Could you print the entries below exactly, starting at the line that contains "Given: Click the Home house icon in sidebar" and stopping after the last one?

### Extracted information
------------------------

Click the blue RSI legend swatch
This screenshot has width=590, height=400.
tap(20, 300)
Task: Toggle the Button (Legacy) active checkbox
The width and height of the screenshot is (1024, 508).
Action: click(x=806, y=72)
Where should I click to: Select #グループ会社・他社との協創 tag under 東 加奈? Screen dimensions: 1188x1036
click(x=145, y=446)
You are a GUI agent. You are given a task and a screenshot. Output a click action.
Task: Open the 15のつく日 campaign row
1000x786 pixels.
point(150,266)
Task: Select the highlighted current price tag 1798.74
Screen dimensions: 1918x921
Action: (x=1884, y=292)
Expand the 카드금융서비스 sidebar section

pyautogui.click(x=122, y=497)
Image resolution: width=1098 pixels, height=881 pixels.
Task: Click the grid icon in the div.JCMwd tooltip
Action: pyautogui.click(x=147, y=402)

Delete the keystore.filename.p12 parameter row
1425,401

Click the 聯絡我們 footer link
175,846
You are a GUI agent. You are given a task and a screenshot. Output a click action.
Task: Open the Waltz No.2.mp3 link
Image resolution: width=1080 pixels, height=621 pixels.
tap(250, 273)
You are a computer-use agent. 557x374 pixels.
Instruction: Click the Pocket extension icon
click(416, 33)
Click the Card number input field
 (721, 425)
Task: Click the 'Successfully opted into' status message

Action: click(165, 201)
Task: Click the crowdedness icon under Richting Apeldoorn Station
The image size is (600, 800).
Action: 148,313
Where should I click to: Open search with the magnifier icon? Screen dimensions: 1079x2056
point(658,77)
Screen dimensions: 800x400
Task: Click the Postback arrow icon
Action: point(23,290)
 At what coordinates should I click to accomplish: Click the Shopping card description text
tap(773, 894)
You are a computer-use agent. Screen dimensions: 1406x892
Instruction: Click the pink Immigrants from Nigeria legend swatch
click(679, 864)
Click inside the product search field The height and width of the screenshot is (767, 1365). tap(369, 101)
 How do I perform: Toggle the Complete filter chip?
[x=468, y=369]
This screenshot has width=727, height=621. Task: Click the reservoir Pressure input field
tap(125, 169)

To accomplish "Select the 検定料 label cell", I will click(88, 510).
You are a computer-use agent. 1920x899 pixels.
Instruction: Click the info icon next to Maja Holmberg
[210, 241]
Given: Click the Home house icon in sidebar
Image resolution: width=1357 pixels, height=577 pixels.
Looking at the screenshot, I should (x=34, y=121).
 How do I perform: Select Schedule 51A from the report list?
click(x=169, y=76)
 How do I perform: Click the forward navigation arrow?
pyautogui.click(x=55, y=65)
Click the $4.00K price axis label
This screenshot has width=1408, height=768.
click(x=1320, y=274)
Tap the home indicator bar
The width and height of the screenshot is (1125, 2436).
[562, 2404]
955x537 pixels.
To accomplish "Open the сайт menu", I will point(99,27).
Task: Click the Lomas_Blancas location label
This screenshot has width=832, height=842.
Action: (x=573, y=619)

------------------------

### Exercise answer
Given: Click the Home house icon in sidebar
Image resolution: width=1357 pixels, height=577 pixels.
Looking at the screenshot, I should (x=34, y=121).
 How do I perform: Select Schedule 51A from the report list?
click(x=169, y=76)
 How do I perform: Click the forward navigation arrow?
pyautogui.click(x=55, y=65)
Click the $4.00K price axis label
This screenshot has width=1408, height=768.
click(x=1320, y=274)
Tap the home indicator bar
The width and height of the screenshot is (1125, 2436).
[562, 2404]
955x537 pixels.
To accomplish "Open the сайт menu", I will point(99,27).
Task: Click the Lomas_Blancas location label
This screenshot has width=832, height=842.
Action: (x=573, y=619)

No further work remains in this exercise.